_Records from a collection_.
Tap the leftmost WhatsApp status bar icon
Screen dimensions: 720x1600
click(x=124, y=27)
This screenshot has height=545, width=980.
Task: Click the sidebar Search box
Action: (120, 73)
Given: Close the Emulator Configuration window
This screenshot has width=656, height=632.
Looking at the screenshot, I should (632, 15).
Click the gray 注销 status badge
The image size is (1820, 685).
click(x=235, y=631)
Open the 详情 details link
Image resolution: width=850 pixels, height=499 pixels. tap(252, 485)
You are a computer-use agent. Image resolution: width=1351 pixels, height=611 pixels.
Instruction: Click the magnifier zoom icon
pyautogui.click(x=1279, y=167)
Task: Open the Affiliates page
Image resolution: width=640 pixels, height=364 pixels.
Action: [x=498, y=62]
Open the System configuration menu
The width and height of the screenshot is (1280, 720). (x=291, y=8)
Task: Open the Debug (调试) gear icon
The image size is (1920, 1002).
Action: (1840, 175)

_Work to complete_. The expected response reproduces all of the data precisely.

_Task result_.
Tap the leftmost WhatsApp status bar icon
Screen dimensions: 720x1600
click(x=124, y=27)
This screenshot has height=545, width=980.
Task: Click the sidebar Search box
Action: (120, 73)
Given: Close the Emulator Configuration window
This screenshot has width=656, height=632.
Looking at the screenshot, I should (632, 15).
Click the gray 注销 status badge
The image size is (1820, 685).
click(x=235, y=631)
Open the 详情 details link
Image resolution: width=850 pixels, height=499 pixels. tap(252, 485)
You are a computer-use agent. Image resolution: width=1351 pixels, height=611 pixels.
Instruction: Click the magnifier zoom icon
pyautogui.click(x=1279, y=167)
Task: Open the Affiliates page
Image resolution: width=640 pixels, height=364 pixels.
Action: [x=498, y=62]
Open the System configuration menu
The width and height of the screenshot is (1280, 720). (x=291, y=8)
Task: Open the Debug (调试) gear icon
The image size is (1920, 1002).
Action: (1840, 175)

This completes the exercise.